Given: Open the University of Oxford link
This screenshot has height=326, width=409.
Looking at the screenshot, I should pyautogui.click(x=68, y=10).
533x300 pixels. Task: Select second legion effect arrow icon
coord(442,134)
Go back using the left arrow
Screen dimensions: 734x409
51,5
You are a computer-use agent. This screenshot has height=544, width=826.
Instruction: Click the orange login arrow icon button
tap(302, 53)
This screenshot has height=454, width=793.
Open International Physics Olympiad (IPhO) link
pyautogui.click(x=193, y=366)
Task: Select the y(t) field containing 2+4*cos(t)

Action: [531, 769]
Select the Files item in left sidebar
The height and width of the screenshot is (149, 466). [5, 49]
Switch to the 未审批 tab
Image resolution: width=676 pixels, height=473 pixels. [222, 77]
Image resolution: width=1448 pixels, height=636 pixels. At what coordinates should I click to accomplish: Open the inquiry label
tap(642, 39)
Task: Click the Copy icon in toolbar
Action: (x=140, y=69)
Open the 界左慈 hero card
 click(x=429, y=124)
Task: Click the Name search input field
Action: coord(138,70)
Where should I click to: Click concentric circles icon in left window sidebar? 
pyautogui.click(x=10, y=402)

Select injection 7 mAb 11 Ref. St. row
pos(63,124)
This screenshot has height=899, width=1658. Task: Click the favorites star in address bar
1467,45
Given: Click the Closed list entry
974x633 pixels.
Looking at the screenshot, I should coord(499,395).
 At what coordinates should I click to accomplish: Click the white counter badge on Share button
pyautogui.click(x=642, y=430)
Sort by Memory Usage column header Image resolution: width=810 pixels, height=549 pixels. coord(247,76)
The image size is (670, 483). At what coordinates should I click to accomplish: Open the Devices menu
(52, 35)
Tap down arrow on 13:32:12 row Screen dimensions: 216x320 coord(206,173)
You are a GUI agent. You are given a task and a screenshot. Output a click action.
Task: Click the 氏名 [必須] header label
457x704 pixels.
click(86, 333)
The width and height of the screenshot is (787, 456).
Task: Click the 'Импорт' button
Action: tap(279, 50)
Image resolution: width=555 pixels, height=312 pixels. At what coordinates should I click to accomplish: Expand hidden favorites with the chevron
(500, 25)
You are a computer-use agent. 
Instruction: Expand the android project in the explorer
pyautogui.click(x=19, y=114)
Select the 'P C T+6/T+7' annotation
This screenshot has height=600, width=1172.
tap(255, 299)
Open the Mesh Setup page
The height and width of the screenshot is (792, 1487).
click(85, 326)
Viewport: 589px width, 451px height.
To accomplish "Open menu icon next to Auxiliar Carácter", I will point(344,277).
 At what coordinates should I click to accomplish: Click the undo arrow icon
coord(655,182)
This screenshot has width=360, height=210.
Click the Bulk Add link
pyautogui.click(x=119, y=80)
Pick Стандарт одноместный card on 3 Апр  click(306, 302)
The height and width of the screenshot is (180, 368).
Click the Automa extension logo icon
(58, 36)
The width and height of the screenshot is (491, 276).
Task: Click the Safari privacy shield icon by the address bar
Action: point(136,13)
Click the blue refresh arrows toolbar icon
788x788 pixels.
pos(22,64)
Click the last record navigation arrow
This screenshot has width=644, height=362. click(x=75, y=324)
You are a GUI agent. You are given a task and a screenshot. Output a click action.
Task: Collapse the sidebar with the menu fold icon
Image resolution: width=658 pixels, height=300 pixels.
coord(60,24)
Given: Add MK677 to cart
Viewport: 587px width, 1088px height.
---*---
### YOUR TASK
Find the string "header" in the data. Report each line it appears in.

### RESPONSE TO THE EXERCISE
Sort by Memory Usage column header Image resolution: width=810 pixels, height=549 pixels. coord(247,76)
Task: Click the 氏名 [必須] header label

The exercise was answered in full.